WARNING: column "a" has type "unknown"
DETAIL: Proceeding with relation creation anyway.
CREATE VIEW

We really ought to make that a hard error. And ideally fix things so
that the type of the view column will be resolved as text, so that you
don't hit this condition in the first place; but there is no good that
comes out of allowing a view to be created like this.

Attached WIP patch does that. Kindly let me know your opinion.

This is a seriously ugly kluge that's attacking the symptom not the
problem. Or really, a symptom not the problem. There are lots of
other symptoms, for instance

regression=# select * from v order by 1;
ERROR: failed to find conversion function from unknown to text

regards, tom lane

michael@paquier.xyz

over 9 years ago

In reply to: Rahila Syed (#3)

Re: Assignment of valid collation for SET operations on queries with UNKNOWN types.

On Tue, Dec 6, 2016 at 10:42 PM, Rahila Syed <rahilasyed90@gmail.com> wrote:

Hello,

And ideally fix things so
that the type of the view column will be resolved as text, so that you
don't hit this condition in the first place; but there is no good that
comes out of allowing a view to be created like this

Thank you for suggestion. Attached is a patch which resolves the columns
with literal constants as TEXT for view creation.

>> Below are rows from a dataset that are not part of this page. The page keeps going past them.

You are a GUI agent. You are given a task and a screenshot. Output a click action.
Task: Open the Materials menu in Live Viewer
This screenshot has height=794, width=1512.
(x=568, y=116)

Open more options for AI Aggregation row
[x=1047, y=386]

Following views can be created with literal columns resolved as TEXT.

postgres=# create view v as select 'abc' a;
CREATE VIEW
postgres=# create view v1 as select 'def' a;
CREATE VIEW

There is a similar code pattern for materialized views, see
create_ctas_nodata() where the attribute list is built. Even with your
patch, I get that:
=# create materialized view m as select 'abc' a;
WARNING: 42P16: column "a" has type "unknown"
DETAIL: Proceeding with relation creation anyway.
LOCATION: CheckAttributeType, heap.c:499
SELECT 1
Time: 6.566 ms
=# select * from m order by 1;
ERROR: XX000: failed to find conversion function from unknown to text

Your patch has no regression tests, surely you want some to stress
this code path. And actually, shouldn't this be just a plain error?
--
Michael

--
Sent via pgsql-hackers mailing list (pgsql-hackers@postgresql.org)
To make changes to your subscription:
http://www.postgresql.org/mailpref/pgsql-hackers

michael@paquier.xyz

over 9 years ago

In reply to: Michael Paquier (#4)

Re: Assignment of valid collation for SET operations on queries with UNKNOWN types.

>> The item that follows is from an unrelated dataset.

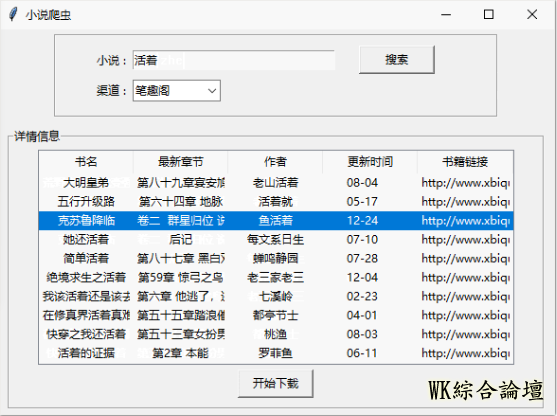Select the 快穿之我还活着 row
Screen dimensions: 557x416
pyautogui.click(x=276, y=334)
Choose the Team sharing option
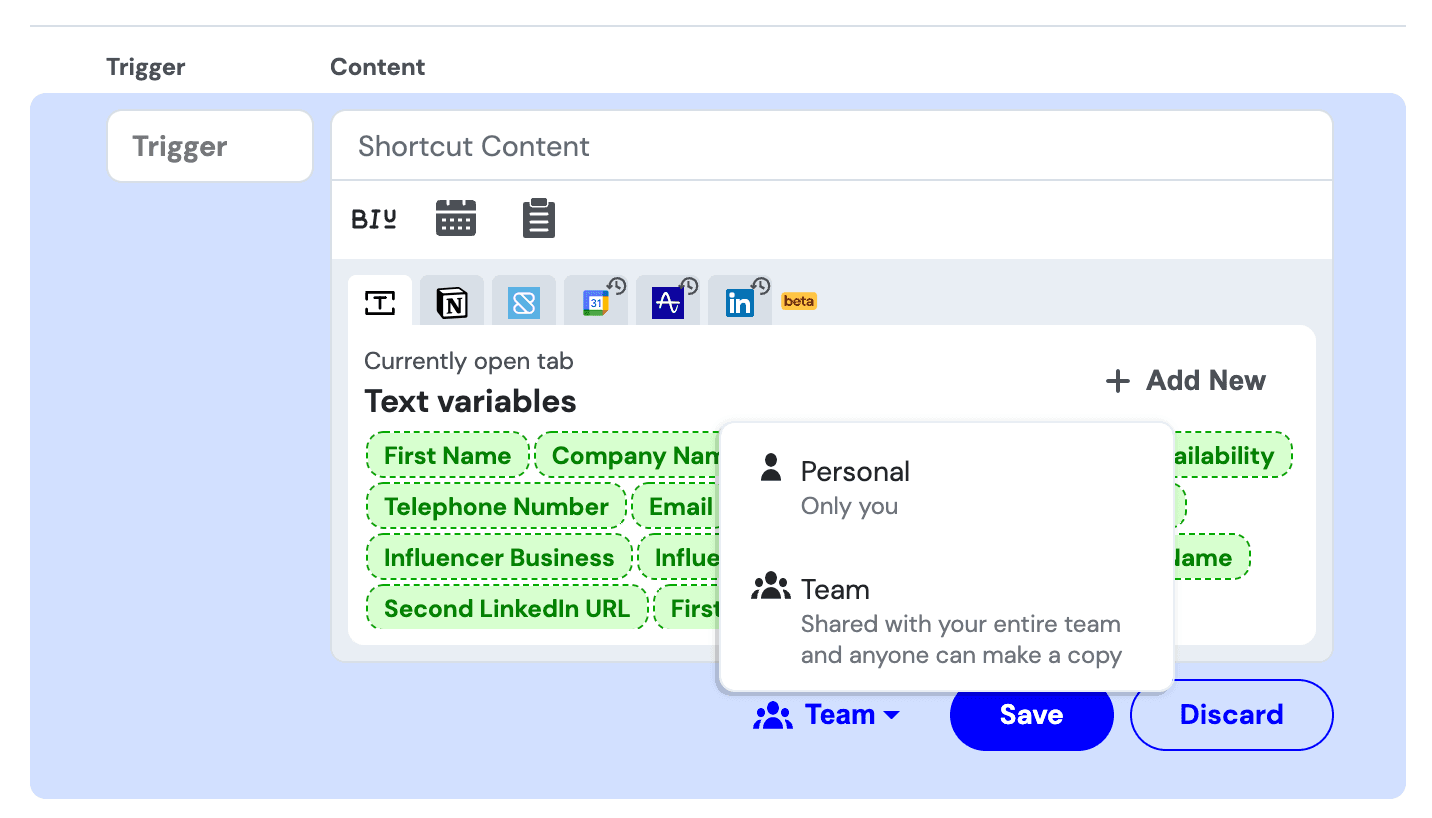1432x818 pixels. (x=836, y=589)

On Wed, Dec 7, 2016 at 4:24 PM, Michael Paquier
<michael.paquier@gmail.com> wrote:

On Tue, Dec 6, 2016 at 10:42 PM, Rahila Syed <rahilasyed90@gmail.com> wrote:

Thank you for suggestion. Attached is a patch which resolves the columns
with literal constants as TEXT for view creation.

You may also want to add your patch to a CF so as it does not fall
into the cracks.
--
Michael

--
Sent via pgsql-hackers mailing list (pgsql-hackers@postgresql.org)
To make changes to your subscription:
http://www.postgresql.org/mailpref/pgsql-hackers

rahilasyed90@gmail.com

over 9 years ago

In reply to: Michael Paquier (#4)

Re: Assignment of valid collation for SET operations on queries with UNKNOWN types.

Hello,

Thank you for comments.

There is a similar code pattern for materialized views, see
create_ctas_nodata() where the attribute list is built

create_ctas_nodata() is for creation of materialized views WITH NO DATA.
For other materialized views and CREATE TABLE AS, column definitions are
built in
intorel_startup() function which has different code from that of CREATE
VIEW which
the patch deals with.

Limiting the scope of the patch to include changing the type of literal
constants
to text only for plain views. Also, error out when column with UNKNOWN type
is
being created for other relations like tables and materialized views.

And actually, shouldn't this be just a plain error?

Changed it to error in the attached patch.

Your patch has no regression tests, surely you want some to stress
this code path

Added regression tests in the attached patch.

Also adding this patch to CF 2017-01

Thank you,
Rahila Syed

michael@paquier.xyz

over 9 years ago

In reply to: Rahila Syed (#6)

Re: Assignment of valid collation for SET operations on queries with UNKNOWN types.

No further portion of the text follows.